Instructions to follow:
Copy the lines below word for word, skipping any image.

==== Data supplied ====

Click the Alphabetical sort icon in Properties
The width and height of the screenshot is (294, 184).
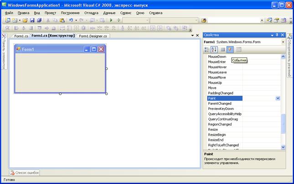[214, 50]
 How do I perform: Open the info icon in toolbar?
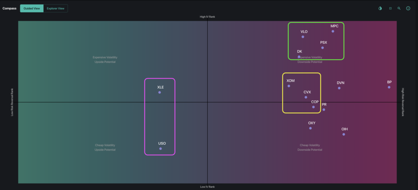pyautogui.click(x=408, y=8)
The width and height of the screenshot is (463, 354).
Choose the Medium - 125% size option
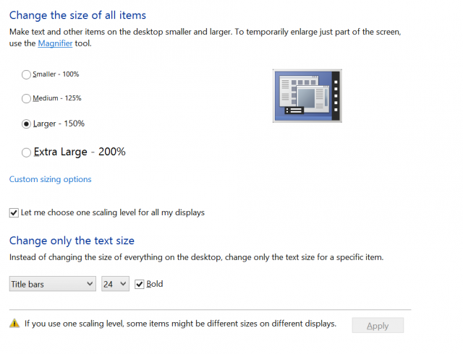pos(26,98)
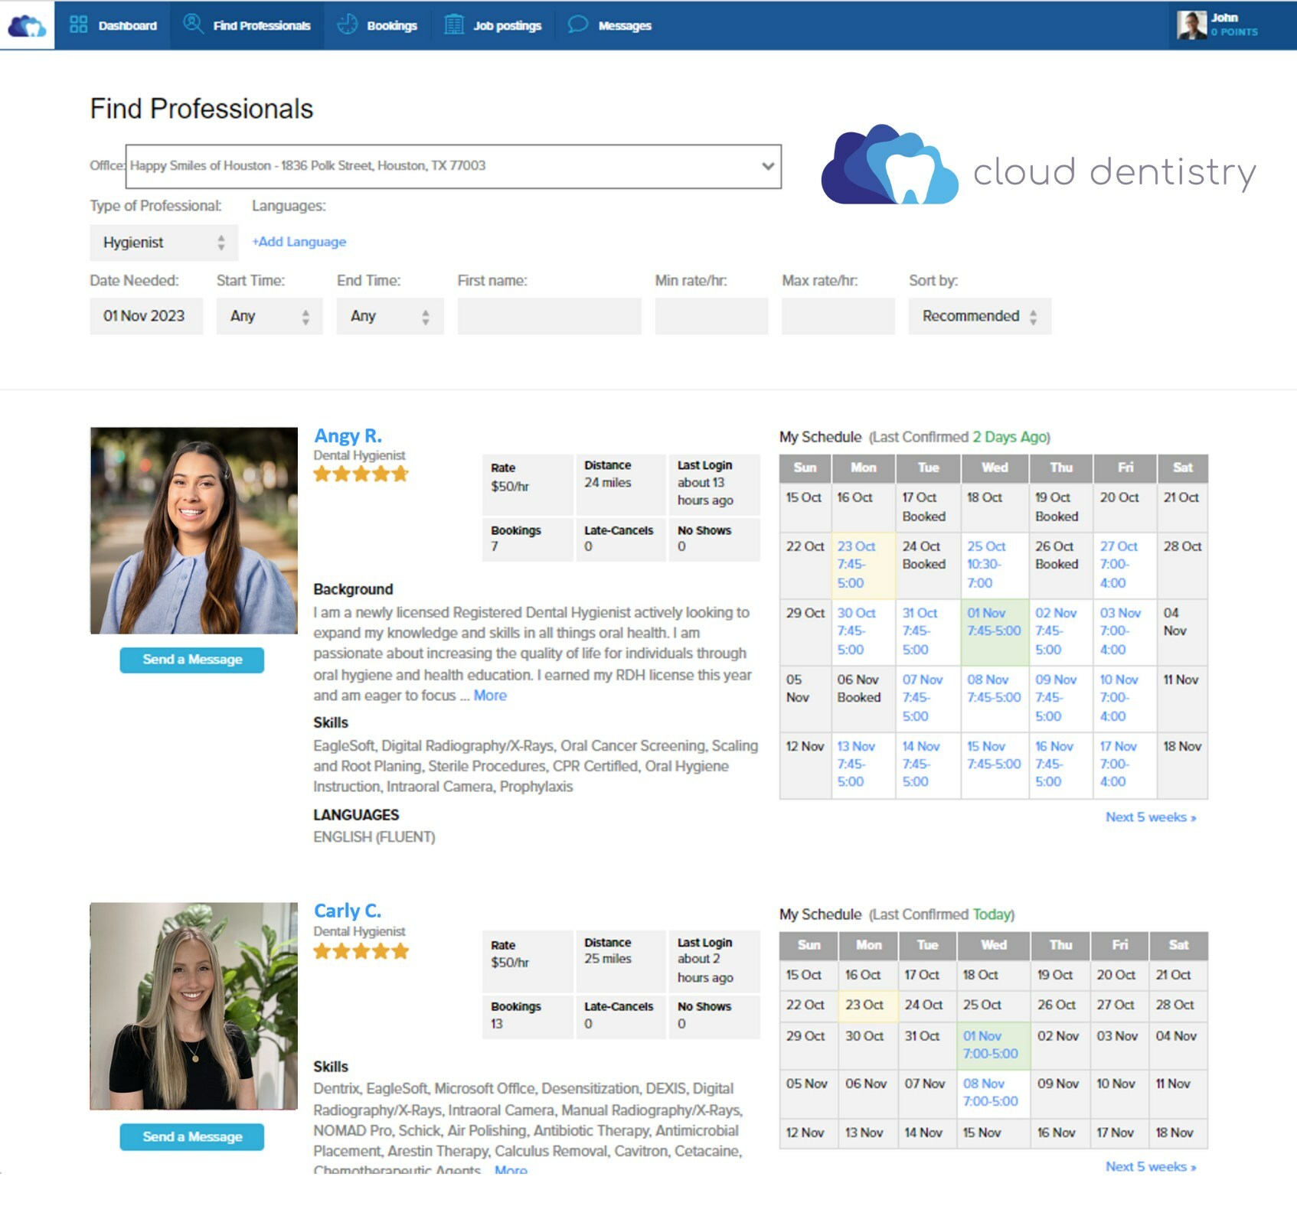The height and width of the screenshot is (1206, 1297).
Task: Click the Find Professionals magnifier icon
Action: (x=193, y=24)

====

Result of this exercise:
Click the Alphabetical sort icon in Properties
The width and height of the screenshot is (294, 184).
[214, 50]
 How do I perform: Open the info icon in toolbar?
pyautogui.click(x=408, y=8)
The width and height of the screenshot is (463, 354).
Choose the Medium - 125% size option
pos(26,98)
The height and width of the screenshot is (1206, 1297).
Task: Click the Find Professionals magnifier icon
Action: (x=193, y=24)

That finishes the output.